Immune suppressants are used to treat cases of nephritis caused by problems in the immune system. The treatment requires monitoring and adjusting since suppressing the immune system can cause other infections. Corticosteroids are steroid treatments used to reduce swelling in the glomeruli. Prednisone is a steroid commonly used to reduce inflammation by suppressing the immune system.

Blood pressure is managed with antihypertensive drugs to avoid further damage to the kidneys. People suffering from glomerulonephritis most often have high cholesterol levels. The levels are reduced to prevent further complications such as heart and vascular diseases. Plasma exchange is used in severe cases to replace blood plasma with antibodies causing inflammation in the glomeruli. The procedure involves connecting the patient with a machine that slowly removes some of the blood.
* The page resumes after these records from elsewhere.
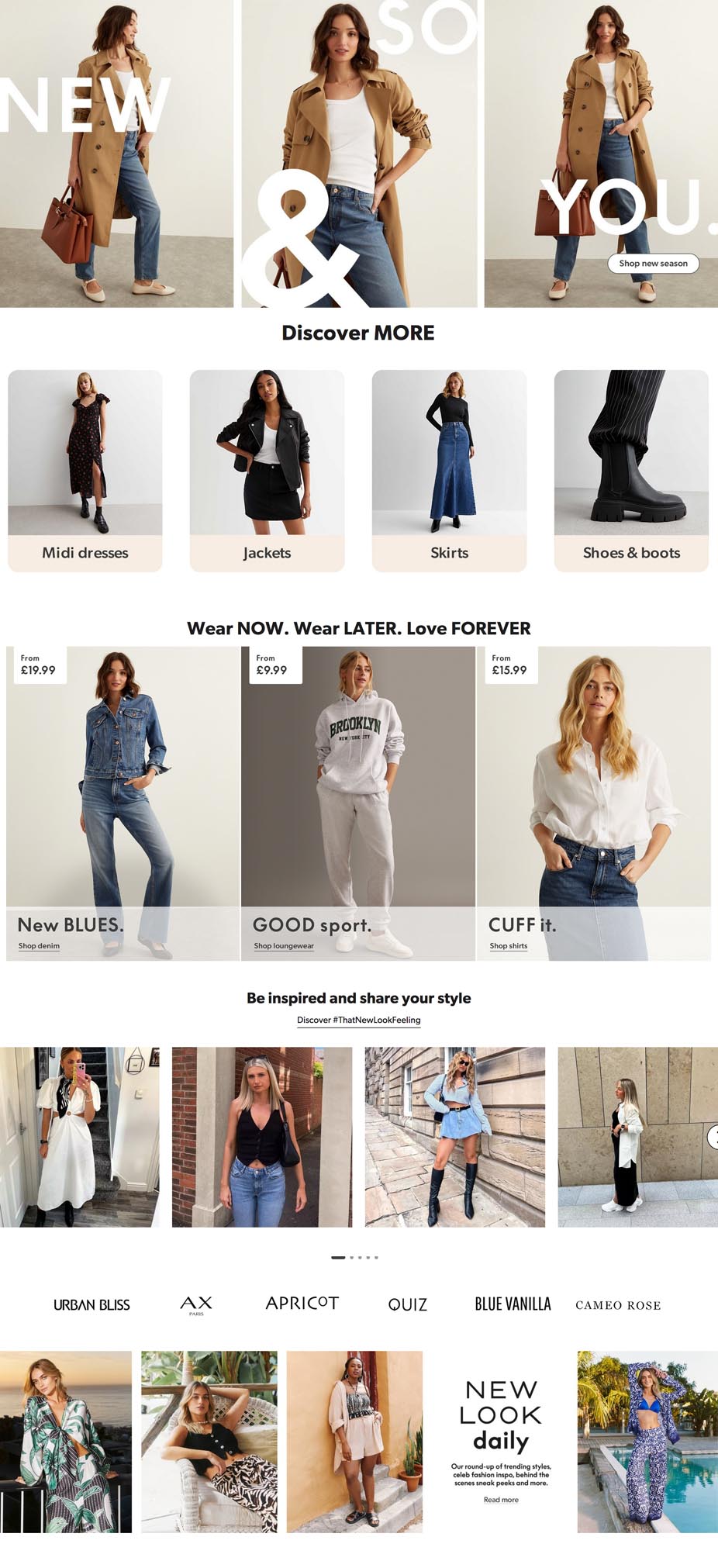The image size is (718, 1568).
Task: Follow the Shop shirts link
Action: 509,946
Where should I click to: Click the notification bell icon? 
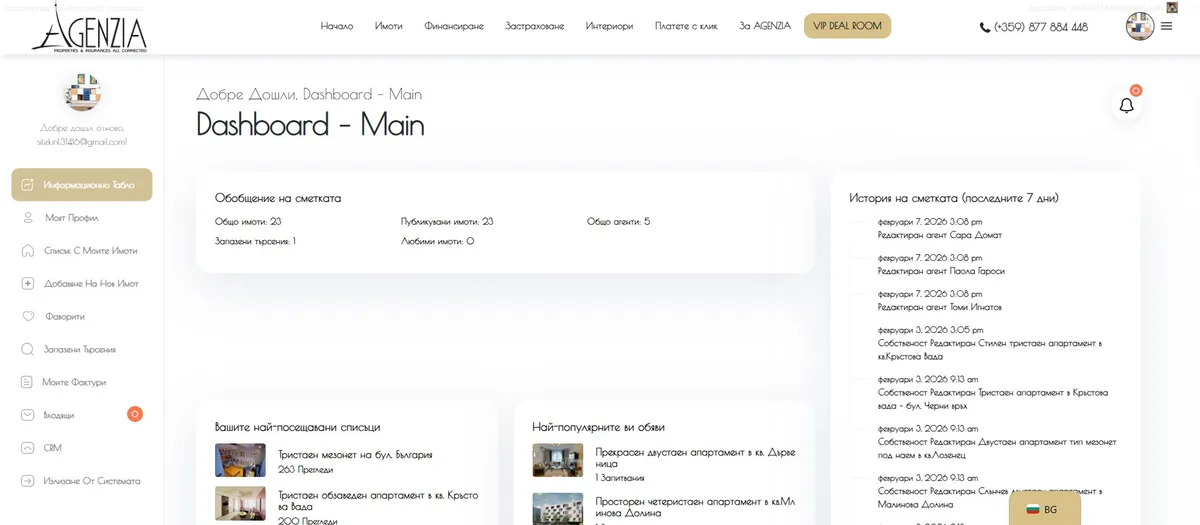pos(1126,105)
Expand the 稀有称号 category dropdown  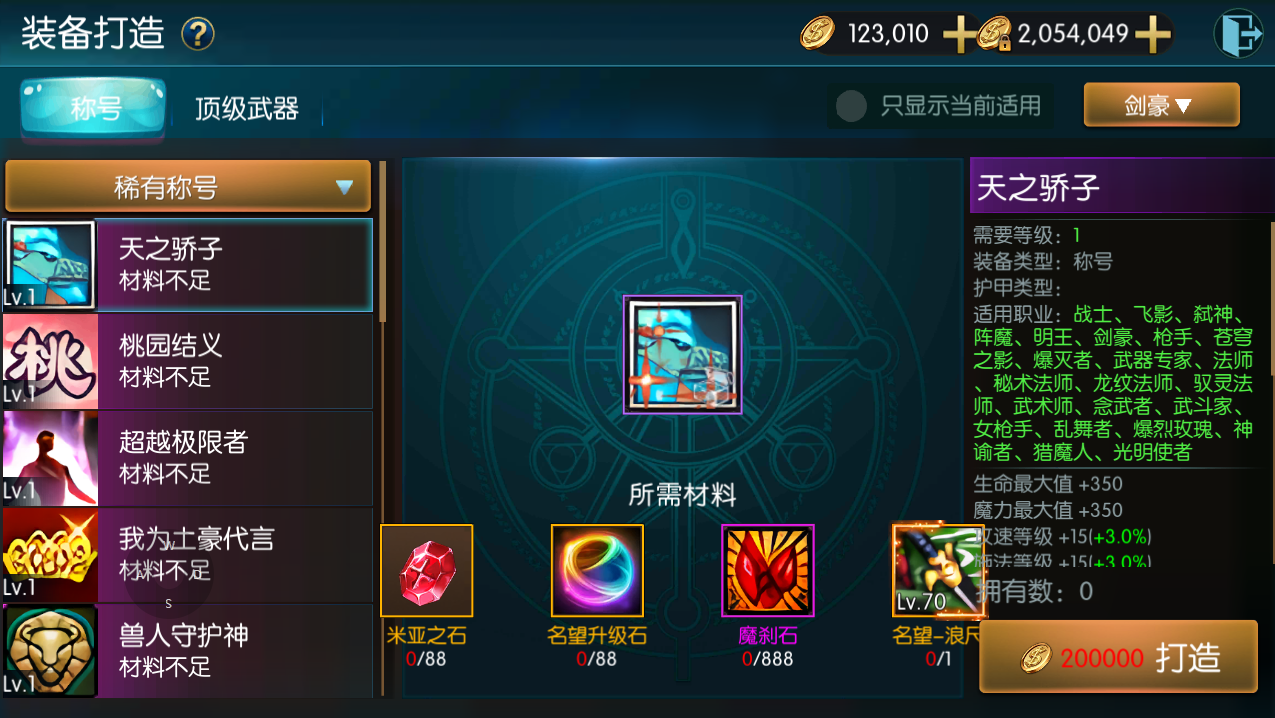pyautogui.click(x=188, y=186)
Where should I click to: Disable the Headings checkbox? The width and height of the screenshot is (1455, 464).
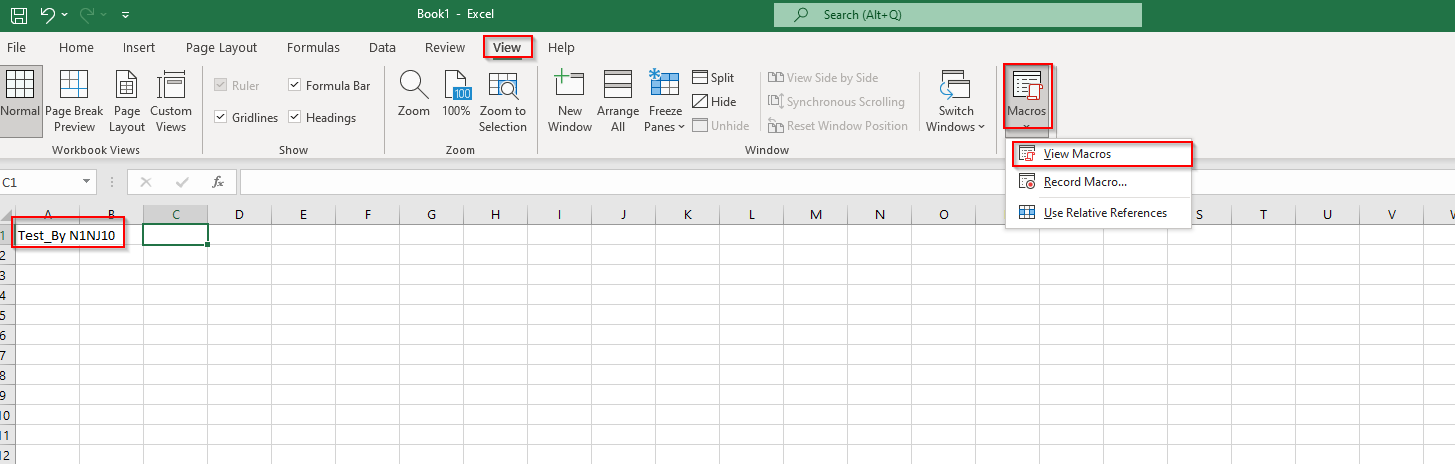(x=295, y=118)
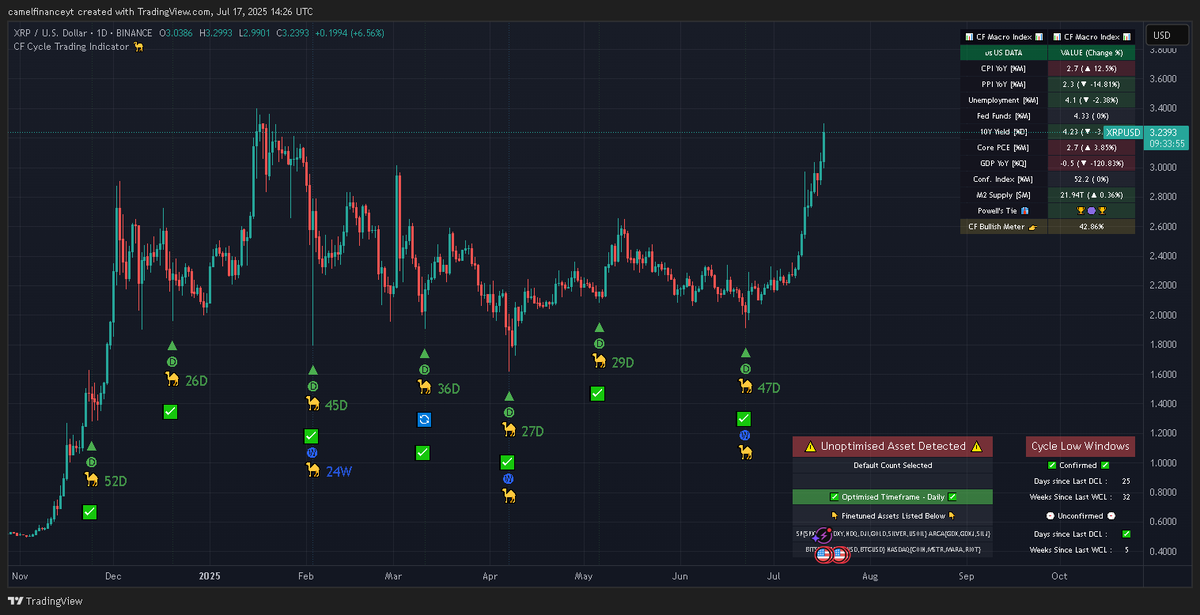Click the blue refresh icon above the 24W label
This screenshot has height=615, width=1200.
tap(424, 420)
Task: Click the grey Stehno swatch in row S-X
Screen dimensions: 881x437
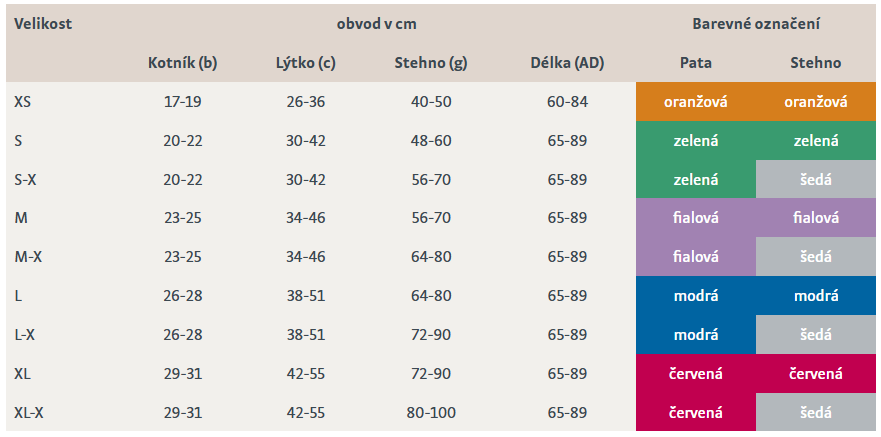Action: tap(816, 180)
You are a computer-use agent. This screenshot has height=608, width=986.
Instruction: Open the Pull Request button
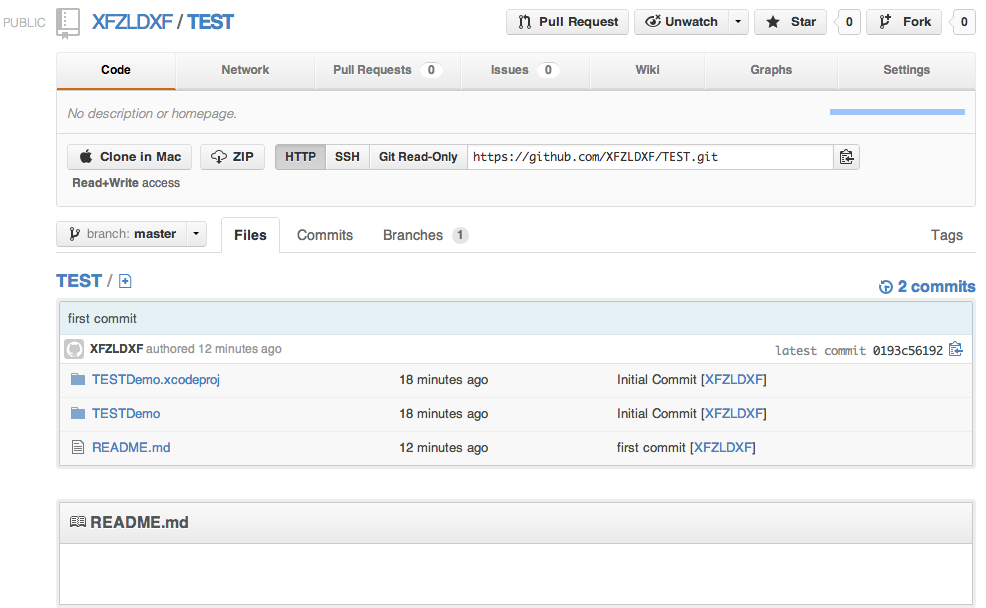pyautogui.click(x=568, y=22)
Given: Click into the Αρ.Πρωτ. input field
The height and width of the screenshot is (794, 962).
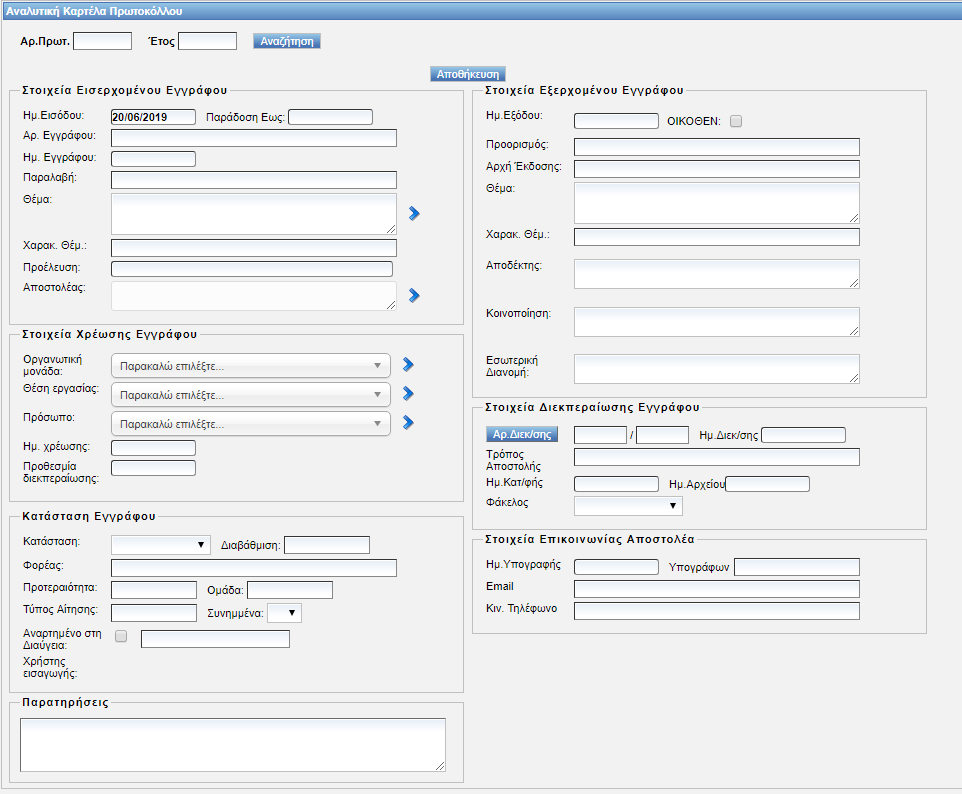Looking at the screenshot, I should pos(103,41).
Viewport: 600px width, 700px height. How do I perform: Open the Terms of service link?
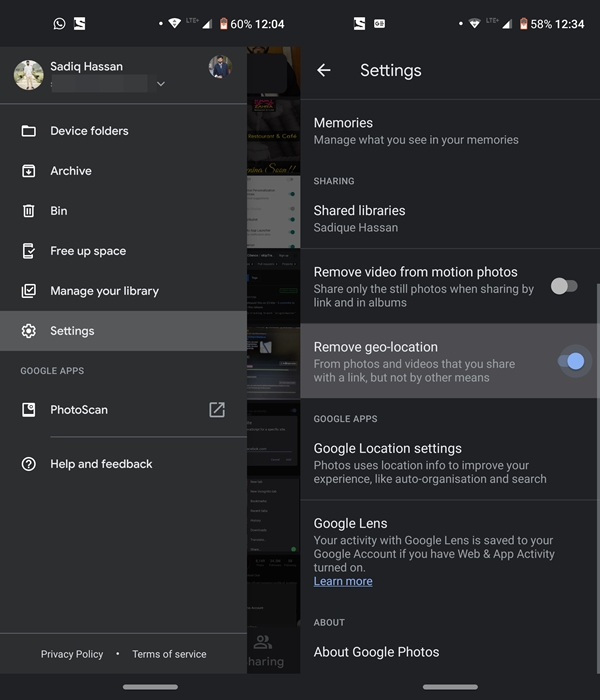coord(169,654)
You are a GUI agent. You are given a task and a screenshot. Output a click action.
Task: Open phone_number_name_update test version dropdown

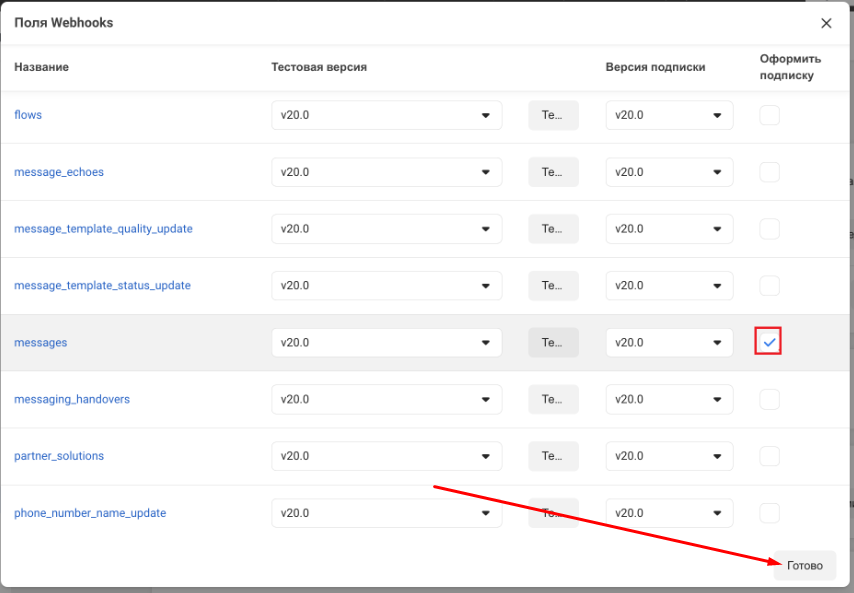(x=386, y=513)
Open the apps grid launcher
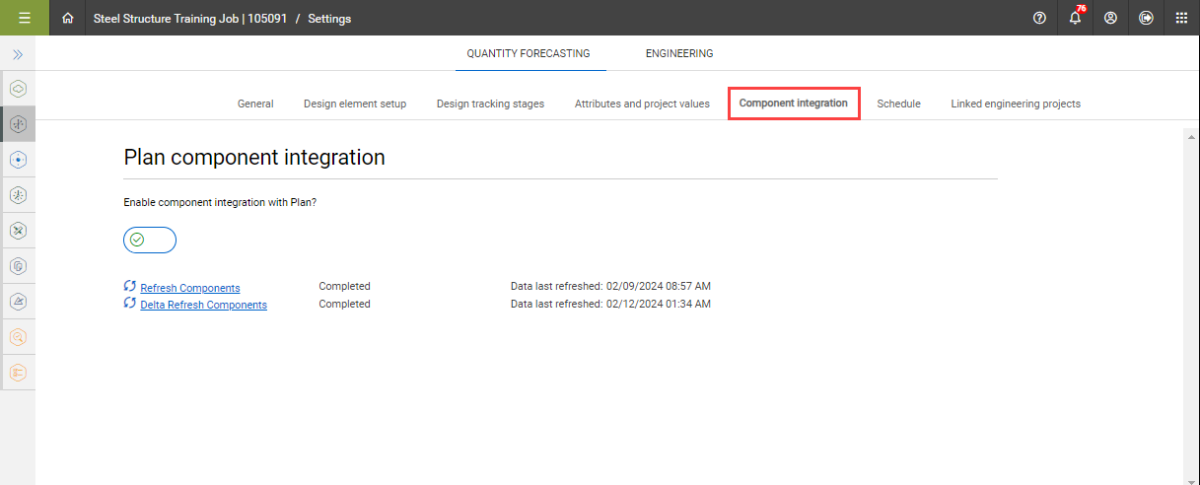 1181,18
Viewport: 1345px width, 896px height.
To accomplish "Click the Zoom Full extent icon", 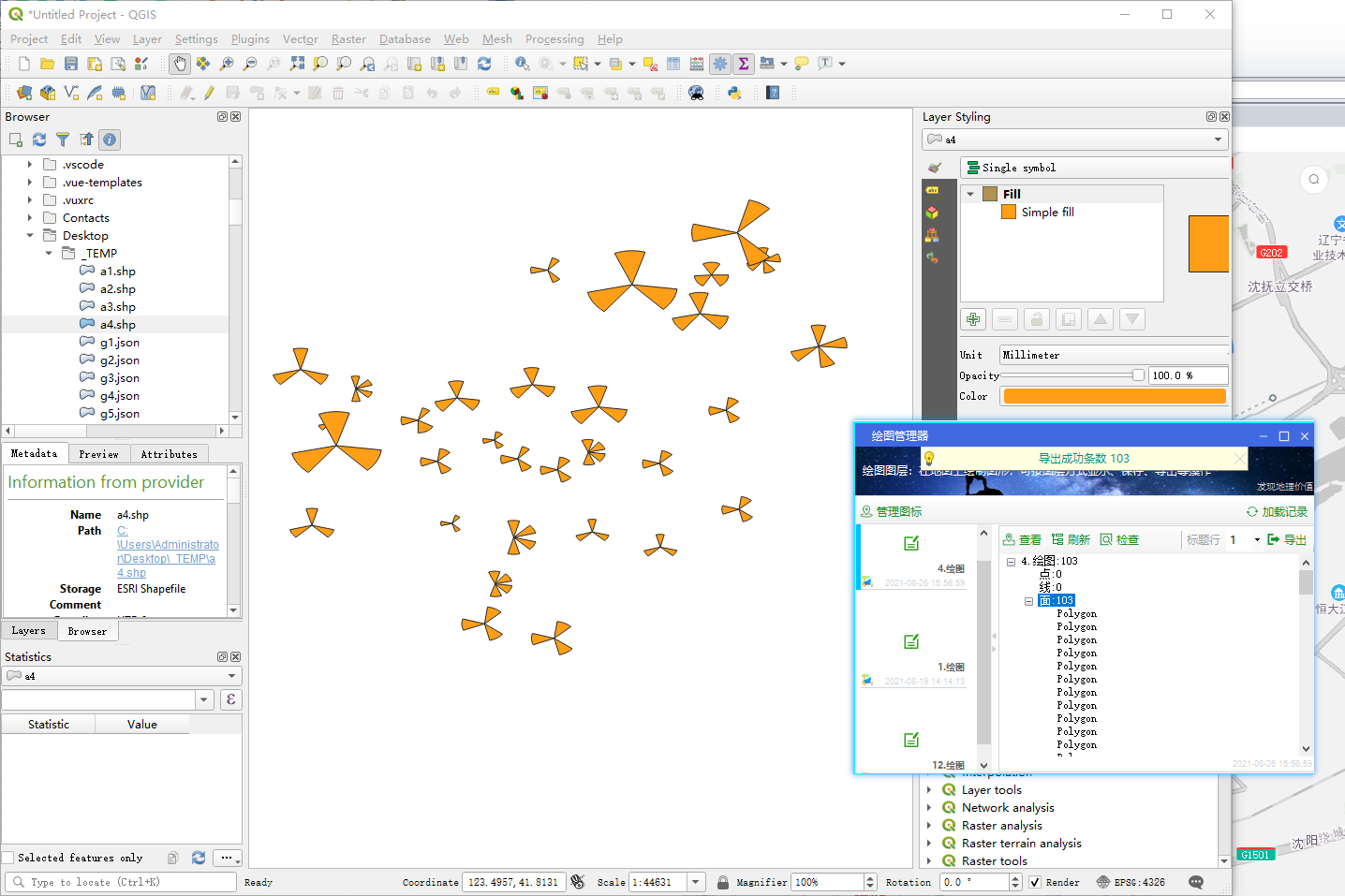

Kidney diseases and failures are treated through dialysis and kidney transplants. People with glomerulonephritis require frequent vaccinations against infectious disease because of their weakened immune systems. A malfunctioning kidney makes them susceptible to the diseases.

Prevention & Prophylaxis

Some cases of glomerulonephritis are preventable through managing and preventing diseases and infections that cause the disease. Immediate treatment for conditions such as strep throat and skin impetigo helps prevent glomerulonephritis.

Preventing viral infections that are sexually transmitted such as hepatitis and HIV can also help prevent glomerular diseases. People with chronic glomerulonephritis should be vigilant about maintaining healthy blood pressure to avoid further damage to the kidneys.